Teaches us how to do it:
In a karaf shell we need to change the value of a property,

fabric:profile-edit  --pid io.fabric8.agent/org.ops4j.pax.url.mvn.repositories=\"\" default

And we can now verify that the integration is completed with this command:

cat  mvn:sample/karaf_scripts/1.0.0-SNAPSHOT/karaf/create_containers
If everything is fine, you are going to see an output similar to this:

# create broker profile
fabric:mq-create --profile $BROKER_PROFILE_NAME $BROKER_PROFILE_NAME
# create applicative profiles
fabric:profile-create --parents feature-camel MyProfile

# create broker
fabric:container-create-child --jvm-opts "$BROKER_01_JVM" --resolver localip --profile $BROKER_PROFILE_NAME root broker

# create worker
fabric:container-create-child --jvm-opts "$CONTAINER_01_JVM" --resolver localip root worker1
# assign profiles
fabric:container-add-profile worker1 MyProfile
Meaning that addressing a karaf script providing Maven coordinates worked well, and that now you can use shell:source, osgi:install or any other command you want that requires artifacts published on Nexus.

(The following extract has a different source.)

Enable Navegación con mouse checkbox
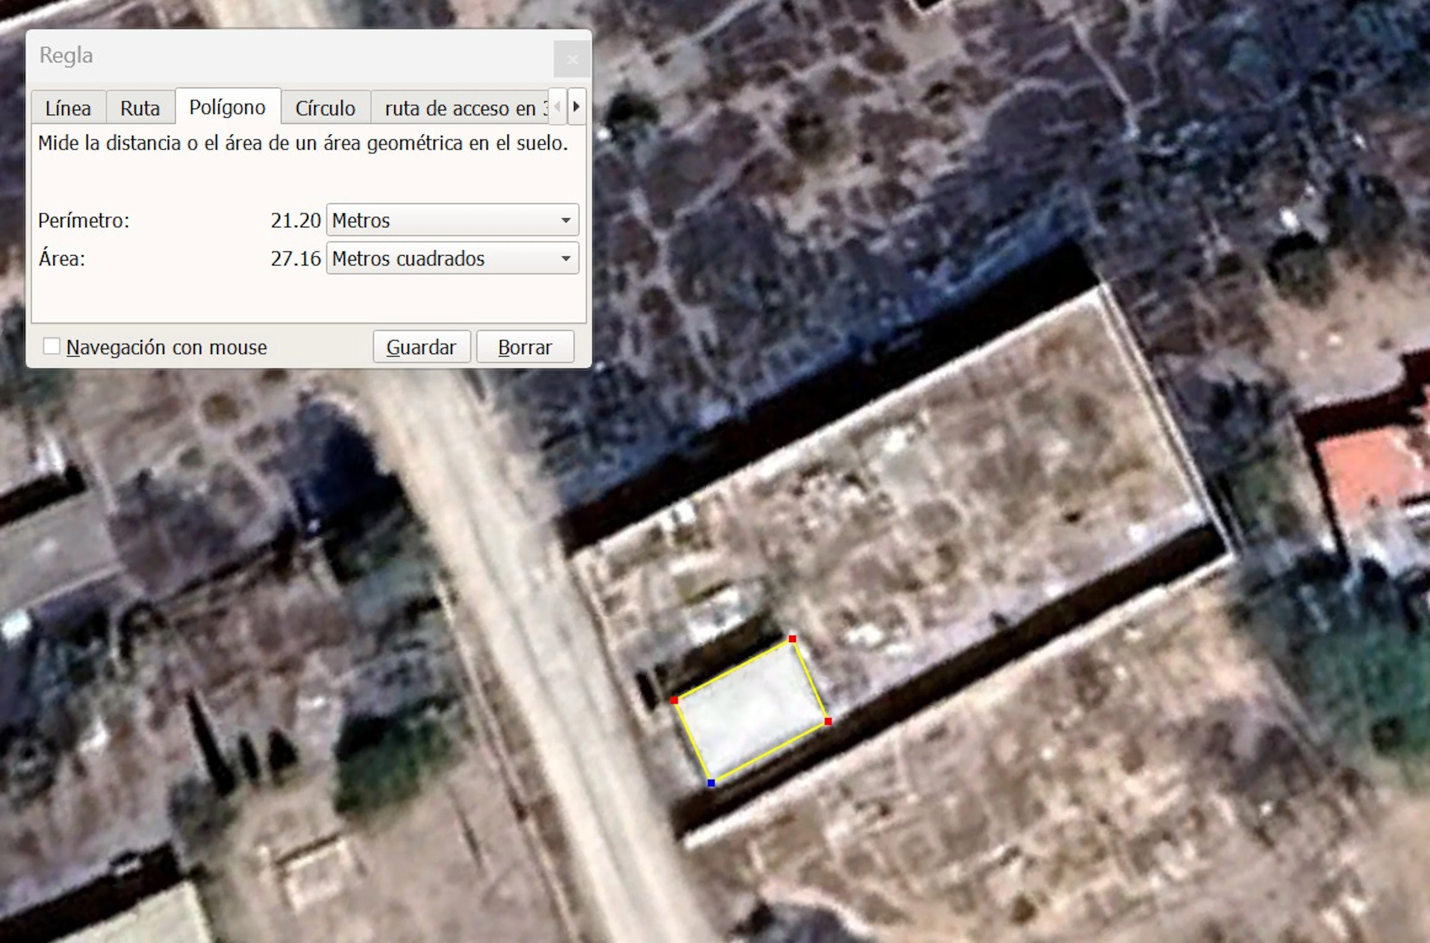Screen dimensions: 1430x943 [52, 346]
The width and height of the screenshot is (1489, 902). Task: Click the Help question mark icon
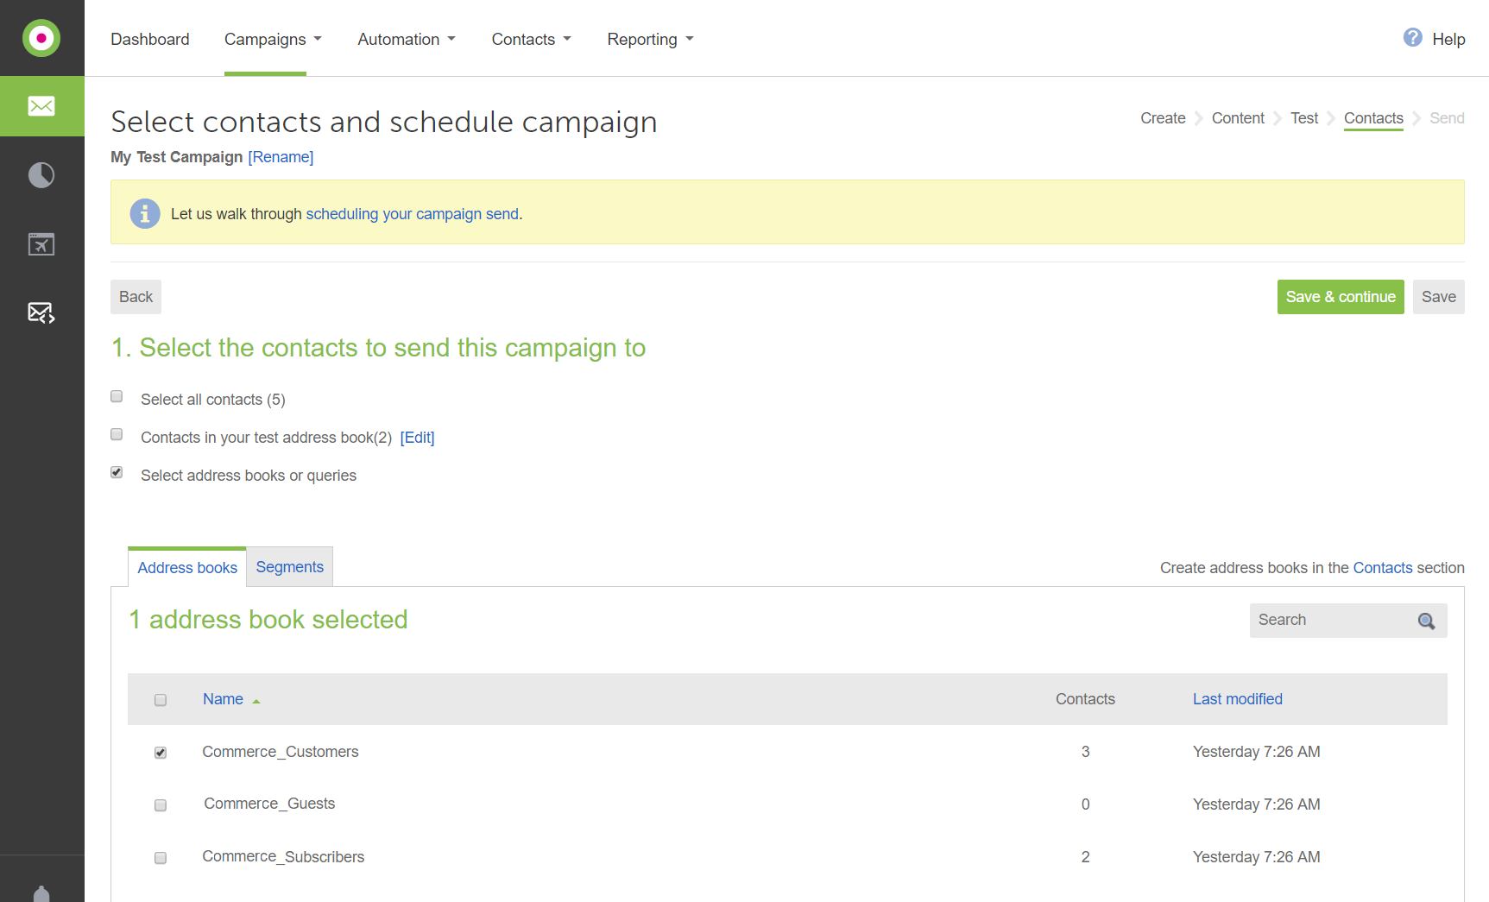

As mentioned multiple times, this is just a possible workflow and example of interaction between those platforms.
Your team may follow different procedures or using different instruments.
Maybe you are already implementing more advanced flows based on the new Fabric8 Maven Plugin.
In any case I invite everyone interested in the topic to post a comment or some link to different approach and help everyone sharing our experience.